You are viewing a plain text version of this content. The canonical link for it is here.
Posted to issues@spark.apache.org by "Timothy Dijamco (Jira)" <ji...@apache.org> on 2022/06/15 16:14:00 UTC
[jira] [Updated] (SPARK-39481) Pandas UDF executed twice if used in projection followed by filter
[ https://issues.apache.org/jira/browse/SPARK-39481?page=com.atlassian.jira.plugin.system.issuetabpanels:all-tabpanel ]
Timothy Dijamco updated SPARK-39481:
------------------------------------
Description:
In this scenario, a Pandas UDF will be executed twice:
# Projection that applies a Pandas UDF
# Filter
In the {{explain}} output of the example below, the Optimized Logical Plan and Physical Plan contain {{ArrowEvalPython}} twice:
{code:python}
from pyspark.sql import SparkSession
import pyspark.sql.functions as F
spark = SparkSession.builder.master('local[1]').getOrCreate()

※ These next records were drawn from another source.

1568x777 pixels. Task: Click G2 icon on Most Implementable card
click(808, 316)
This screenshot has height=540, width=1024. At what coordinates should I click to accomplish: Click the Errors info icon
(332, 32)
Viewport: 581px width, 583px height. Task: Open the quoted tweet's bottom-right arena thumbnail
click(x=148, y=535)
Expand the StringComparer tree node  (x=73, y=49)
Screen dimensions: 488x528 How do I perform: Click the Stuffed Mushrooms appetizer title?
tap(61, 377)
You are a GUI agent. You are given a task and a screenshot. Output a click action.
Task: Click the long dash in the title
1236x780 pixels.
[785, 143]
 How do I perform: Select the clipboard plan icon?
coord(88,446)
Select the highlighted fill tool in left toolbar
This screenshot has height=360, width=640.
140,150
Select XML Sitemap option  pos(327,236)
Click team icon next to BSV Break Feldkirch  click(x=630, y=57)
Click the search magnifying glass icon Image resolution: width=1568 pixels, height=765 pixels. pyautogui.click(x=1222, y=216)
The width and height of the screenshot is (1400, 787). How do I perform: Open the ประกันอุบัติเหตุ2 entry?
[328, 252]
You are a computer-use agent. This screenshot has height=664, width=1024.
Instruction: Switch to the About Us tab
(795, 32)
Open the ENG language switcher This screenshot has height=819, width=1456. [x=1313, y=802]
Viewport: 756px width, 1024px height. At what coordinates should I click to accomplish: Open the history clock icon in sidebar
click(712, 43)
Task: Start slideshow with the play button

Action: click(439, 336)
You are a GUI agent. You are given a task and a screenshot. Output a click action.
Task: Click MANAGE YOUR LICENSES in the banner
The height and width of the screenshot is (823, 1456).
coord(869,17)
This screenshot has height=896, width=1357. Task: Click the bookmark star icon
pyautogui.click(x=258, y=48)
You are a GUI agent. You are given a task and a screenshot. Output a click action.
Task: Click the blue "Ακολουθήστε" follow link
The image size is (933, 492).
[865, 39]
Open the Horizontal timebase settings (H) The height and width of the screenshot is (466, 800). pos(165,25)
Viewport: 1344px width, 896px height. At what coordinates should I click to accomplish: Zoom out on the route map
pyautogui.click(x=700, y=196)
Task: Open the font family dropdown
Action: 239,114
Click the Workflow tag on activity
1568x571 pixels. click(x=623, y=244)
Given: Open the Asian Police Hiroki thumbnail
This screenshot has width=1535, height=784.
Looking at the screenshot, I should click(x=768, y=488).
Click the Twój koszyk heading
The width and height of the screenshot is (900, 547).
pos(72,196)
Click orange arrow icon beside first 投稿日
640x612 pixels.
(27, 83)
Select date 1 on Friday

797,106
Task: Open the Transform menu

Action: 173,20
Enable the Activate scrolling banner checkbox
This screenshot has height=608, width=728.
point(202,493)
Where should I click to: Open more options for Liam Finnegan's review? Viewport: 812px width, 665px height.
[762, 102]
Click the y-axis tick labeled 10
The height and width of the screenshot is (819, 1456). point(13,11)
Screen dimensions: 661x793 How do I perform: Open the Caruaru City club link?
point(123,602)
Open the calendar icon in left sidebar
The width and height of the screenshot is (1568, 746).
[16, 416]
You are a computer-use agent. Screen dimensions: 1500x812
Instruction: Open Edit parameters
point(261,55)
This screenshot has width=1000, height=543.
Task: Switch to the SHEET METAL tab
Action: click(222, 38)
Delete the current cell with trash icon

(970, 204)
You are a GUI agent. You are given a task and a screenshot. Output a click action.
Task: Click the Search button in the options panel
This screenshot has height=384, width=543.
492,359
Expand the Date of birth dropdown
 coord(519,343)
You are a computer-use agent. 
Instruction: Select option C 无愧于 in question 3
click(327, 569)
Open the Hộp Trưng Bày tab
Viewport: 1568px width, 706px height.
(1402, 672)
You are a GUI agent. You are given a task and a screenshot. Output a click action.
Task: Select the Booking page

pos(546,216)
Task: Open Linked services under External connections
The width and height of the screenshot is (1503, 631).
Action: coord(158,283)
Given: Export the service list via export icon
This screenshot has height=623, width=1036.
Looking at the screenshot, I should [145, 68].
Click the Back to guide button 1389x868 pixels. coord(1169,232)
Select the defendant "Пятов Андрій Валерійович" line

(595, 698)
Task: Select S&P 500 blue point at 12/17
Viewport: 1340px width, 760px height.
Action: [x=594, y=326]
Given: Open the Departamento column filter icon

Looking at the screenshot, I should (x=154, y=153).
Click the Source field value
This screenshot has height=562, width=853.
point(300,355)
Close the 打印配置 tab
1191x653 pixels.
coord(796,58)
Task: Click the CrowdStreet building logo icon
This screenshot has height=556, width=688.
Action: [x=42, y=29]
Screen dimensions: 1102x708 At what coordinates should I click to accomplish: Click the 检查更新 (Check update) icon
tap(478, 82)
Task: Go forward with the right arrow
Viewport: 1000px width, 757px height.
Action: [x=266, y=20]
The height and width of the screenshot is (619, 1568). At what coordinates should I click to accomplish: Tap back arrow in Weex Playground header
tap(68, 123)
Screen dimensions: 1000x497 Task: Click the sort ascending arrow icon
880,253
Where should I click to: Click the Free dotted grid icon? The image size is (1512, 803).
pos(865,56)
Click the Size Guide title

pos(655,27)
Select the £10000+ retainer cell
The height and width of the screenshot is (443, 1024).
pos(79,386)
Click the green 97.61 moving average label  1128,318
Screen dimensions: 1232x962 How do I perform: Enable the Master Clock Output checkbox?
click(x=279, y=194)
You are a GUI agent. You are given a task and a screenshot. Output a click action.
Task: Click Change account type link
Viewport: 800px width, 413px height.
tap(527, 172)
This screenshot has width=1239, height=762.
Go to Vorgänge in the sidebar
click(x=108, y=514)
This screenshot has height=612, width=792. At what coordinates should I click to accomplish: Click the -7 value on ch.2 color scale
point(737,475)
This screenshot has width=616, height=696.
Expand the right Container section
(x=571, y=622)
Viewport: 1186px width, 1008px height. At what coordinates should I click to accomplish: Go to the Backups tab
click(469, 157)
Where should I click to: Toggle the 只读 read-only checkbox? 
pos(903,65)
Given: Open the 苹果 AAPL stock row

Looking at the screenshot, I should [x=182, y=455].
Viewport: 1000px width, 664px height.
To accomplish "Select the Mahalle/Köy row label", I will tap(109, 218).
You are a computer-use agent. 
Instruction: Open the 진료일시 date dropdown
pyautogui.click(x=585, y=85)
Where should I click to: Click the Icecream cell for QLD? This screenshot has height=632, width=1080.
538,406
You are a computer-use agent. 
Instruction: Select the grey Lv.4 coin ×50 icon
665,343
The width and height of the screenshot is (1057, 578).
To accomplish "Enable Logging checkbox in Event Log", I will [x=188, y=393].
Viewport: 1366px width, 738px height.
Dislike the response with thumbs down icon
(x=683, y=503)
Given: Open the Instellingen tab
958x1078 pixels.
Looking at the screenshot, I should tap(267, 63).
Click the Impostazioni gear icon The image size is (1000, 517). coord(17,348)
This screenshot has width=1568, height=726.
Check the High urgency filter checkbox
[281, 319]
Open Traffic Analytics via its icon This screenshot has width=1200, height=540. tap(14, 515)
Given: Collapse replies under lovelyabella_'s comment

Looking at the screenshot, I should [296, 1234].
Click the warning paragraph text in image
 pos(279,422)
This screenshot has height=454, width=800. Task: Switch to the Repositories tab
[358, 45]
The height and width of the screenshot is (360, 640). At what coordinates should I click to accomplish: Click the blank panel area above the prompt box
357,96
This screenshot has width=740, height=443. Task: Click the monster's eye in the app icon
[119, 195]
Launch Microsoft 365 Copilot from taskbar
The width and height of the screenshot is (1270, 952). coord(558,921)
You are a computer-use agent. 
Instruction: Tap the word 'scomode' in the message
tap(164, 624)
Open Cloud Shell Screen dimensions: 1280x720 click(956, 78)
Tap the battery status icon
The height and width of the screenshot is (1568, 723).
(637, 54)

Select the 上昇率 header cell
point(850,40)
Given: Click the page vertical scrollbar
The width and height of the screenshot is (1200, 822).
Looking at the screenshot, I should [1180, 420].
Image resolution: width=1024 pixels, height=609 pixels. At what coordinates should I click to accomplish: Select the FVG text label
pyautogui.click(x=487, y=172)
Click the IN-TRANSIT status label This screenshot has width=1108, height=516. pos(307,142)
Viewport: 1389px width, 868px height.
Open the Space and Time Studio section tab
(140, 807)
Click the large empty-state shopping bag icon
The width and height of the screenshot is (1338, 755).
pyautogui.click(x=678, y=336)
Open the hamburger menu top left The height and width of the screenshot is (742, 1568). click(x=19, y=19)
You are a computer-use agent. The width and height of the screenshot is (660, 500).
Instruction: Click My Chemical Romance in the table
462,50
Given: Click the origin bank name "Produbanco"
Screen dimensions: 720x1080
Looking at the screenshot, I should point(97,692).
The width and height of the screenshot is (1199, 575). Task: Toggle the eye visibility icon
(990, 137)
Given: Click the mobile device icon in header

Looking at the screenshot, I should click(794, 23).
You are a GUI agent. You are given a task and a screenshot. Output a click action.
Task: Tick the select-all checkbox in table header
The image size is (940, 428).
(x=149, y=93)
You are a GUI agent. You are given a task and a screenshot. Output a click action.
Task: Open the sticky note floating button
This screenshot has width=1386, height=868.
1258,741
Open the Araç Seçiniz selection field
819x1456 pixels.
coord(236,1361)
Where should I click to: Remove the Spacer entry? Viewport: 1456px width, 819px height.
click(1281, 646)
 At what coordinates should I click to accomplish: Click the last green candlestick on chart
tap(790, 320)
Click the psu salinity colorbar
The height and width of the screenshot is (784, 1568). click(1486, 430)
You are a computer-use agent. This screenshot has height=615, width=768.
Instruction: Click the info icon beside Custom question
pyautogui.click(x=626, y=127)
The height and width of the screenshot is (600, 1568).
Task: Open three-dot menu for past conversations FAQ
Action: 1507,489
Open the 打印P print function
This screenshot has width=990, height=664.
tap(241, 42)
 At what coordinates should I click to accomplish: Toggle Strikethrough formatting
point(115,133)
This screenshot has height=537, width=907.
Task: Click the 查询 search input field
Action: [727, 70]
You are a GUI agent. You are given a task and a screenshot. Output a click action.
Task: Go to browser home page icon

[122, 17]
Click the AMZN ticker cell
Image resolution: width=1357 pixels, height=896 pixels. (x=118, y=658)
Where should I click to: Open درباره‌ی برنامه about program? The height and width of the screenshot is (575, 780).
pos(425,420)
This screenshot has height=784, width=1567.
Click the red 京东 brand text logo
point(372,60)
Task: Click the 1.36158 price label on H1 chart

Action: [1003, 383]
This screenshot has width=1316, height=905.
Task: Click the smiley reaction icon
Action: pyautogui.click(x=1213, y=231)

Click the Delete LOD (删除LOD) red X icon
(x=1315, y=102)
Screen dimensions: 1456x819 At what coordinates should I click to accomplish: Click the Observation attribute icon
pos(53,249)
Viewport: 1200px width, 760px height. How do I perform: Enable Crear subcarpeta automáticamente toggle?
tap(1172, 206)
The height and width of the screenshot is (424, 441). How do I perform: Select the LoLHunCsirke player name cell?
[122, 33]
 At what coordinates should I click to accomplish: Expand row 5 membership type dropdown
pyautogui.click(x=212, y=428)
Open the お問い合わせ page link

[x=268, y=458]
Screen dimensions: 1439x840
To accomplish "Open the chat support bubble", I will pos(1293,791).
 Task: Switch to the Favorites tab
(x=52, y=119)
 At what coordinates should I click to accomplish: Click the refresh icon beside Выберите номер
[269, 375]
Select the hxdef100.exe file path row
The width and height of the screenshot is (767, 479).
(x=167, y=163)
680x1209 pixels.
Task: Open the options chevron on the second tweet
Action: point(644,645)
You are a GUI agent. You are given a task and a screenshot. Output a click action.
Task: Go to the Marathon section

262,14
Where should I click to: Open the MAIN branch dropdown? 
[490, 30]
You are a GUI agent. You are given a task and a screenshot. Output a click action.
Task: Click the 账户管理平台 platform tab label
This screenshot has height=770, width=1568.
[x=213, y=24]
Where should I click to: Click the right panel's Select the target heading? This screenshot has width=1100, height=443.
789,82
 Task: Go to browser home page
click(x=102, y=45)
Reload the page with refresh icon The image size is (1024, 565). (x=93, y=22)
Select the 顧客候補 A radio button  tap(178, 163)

df = spark.createDataFrame(
[
[1, 'one'],
[2, 'two'],
[3, 'three'],
],
'int_col int, string_col string',
)
@F.pandas_udf('int')
def copy_int_col(s):
return s
df = df.withColumn('int_col_copy', copy_int_col(df['int_col']))
df = df.filter(F.col('int_col_copy') >= 3)
df.explain(True)
{code}
{code:java}
== Parsed Logical Plan ==
'Filter ('int_col_copy >= 3)
+- Project [int_col#322, string_col#323, copy_int_col(int_col#322) AS int_col_copy#327]
+- LogicalRDD [int_col#322, string_col#323], false
== Analyzed Logical Plan ==
int_col: int, string_col: string, int_col_copy: int
Filter (int_col_copy#327 >= 3)
+- Project [int_col#322, string_col#323, copy_int_col(int_col#322) AS int_col_copy#327]
+- LogicalRDD [int_col#322, string_col#323], false
== Optimized Logical Plan ==
Project [int_col#322, string_col#323, pythonUDF0#332 AS int_col_copy#327]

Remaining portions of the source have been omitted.